Given instruction> Rescale the records from the line containing "Pick the topmost" up to and including the line containing "Action: coord(153,231)", and reproduce only those lines, requests included. Multiply every coordinate in the answers by 1.75 and round to whole numbers, with halves rounding up; leave the requests and their stated dimensions unchanged.

Data excerpts>
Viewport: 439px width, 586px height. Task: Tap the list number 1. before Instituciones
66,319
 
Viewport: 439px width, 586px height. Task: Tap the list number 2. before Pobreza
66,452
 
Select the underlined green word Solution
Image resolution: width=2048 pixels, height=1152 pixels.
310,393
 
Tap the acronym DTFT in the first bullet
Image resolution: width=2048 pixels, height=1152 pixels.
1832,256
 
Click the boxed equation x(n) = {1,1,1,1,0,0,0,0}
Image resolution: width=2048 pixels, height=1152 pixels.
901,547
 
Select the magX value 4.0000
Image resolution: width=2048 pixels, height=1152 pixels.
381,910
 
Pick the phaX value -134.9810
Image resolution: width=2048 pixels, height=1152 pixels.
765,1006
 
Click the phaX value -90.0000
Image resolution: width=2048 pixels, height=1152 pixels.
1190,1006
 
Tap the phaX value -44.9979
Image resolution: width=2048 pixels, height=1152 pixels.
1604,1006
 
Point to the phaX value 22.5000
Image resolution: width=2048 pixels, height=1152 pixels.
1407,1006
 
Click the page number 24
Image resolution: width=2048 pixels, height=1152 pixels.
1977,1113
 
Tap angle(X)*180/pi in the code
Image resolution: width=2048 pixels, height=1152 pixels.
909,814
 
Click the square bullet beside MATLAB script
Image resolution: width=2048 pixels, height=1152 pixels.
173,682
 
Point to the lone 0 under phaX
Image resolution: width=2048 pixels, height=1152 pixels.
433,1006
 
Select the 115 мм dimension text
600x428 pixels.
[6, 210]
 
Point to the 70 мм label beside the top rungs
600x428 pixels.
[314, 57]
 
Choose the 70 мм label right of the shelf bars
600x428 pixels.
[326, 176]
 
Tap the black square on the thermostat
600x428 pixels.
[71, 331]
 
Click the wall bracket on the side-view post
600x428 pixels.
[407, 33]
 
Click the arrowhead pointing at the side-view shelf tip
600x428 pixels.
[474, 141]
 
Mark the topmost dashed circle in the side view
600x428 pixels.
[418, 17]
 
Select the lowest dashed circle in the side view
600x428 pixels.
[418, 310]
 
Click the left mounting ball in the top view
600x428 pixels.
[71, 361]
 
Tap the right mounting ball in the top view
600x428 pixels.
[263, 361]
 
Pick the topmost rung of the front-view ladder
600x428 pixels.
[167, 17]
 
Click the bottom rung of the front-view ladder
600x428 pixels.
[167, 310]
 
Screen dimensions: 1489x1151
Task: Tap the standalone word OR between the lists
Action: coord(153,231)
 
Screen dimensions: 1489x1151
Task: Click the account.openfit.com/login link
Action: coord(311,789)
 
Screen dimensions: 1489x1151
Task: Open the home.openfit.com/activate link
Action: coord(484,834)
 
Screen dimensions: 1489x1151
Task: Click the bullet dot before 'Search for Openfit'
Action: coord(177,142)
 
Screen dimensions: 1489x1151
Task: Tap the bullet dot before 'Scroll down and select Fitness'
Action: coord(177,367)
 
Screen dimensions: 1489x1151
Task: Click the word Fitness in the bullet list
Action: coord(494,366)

Final result>
Pick the topmost rung of the front-view ladder
600x428 pixels.
[292, 30]
 
Click the bottom rung of the front-view ladder
600x428 pixels.
[292, 543]
 
Screen dimensions: 1489x1151
Task: Tap the standalone word OR between the lists
Action: coord(268,404)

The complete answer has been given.